▸ Pointing records for text and elements
..........

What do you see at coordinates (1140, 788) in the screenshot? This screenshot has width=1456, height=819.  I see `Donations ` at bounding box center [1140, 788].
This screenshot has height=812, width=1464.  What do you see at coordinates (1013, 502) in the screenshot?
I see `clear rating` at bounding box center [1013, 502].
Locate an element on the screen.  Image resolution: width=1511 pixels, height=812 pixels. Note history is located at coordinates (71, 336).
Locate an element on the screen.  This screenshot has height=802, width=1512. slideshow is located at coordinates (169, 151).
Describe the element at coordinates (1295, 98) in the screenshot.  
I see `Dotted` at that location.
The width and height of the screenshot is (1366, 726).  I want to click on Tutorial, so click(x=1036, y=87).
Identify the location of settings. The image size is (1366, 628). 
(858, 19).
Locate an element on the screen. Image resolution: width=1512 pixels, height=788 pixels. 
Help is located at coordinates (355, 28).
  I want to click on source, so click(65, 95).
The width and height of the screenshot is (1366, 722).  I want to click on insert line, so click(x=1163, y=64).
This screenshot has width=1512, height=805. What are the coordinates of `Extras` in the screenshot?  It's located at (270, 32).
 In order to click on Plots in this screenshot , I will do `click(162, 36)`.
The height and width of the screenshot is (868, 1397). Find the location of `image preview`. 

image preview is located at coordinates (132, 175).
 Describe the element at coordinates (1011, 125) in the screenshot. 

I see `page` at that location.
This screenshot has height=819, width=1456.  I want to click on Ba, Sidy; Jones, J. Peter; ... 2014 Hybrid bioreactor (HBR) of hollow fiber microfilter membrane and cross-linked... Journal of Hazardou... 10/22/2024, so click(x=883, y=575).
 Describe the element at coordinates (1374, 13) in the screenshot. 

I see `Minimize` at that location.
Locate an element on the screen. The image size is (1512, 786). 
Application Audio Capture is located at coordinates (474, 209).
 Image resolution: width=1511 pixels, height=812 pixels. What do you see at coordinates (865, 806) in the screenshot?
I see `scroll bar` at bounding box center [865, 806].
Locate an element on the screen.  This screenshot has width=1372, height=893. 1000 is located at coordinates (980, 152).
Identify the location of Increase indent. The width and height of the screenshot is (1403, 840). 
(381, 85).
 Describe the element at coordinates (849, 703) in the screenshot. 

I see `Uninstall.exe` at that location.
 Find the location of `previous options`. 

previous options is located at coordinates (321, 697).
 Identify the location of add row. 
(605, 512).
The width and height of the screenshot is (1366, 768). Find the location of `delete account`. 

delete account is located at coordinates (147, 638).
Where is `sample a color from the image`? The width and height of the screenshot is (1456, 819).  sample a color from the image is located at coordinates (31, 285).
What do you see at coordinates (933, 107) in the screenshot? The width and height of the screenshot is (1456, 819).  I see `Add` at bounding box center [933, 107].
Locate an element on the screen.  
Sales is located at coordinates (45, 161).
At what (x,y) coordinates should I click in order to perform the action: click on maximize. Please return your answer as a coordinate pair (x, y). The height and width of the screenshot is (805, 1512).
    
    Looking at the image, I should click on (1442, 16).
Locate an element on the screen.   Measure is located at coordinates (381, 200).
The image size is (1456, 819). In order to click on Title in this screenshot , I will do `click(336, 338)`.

..........

▸ DIRECTIONS
Please give only the number of lines in the records above that contain the word "previous".

▸ EXERCISE ANSWER
2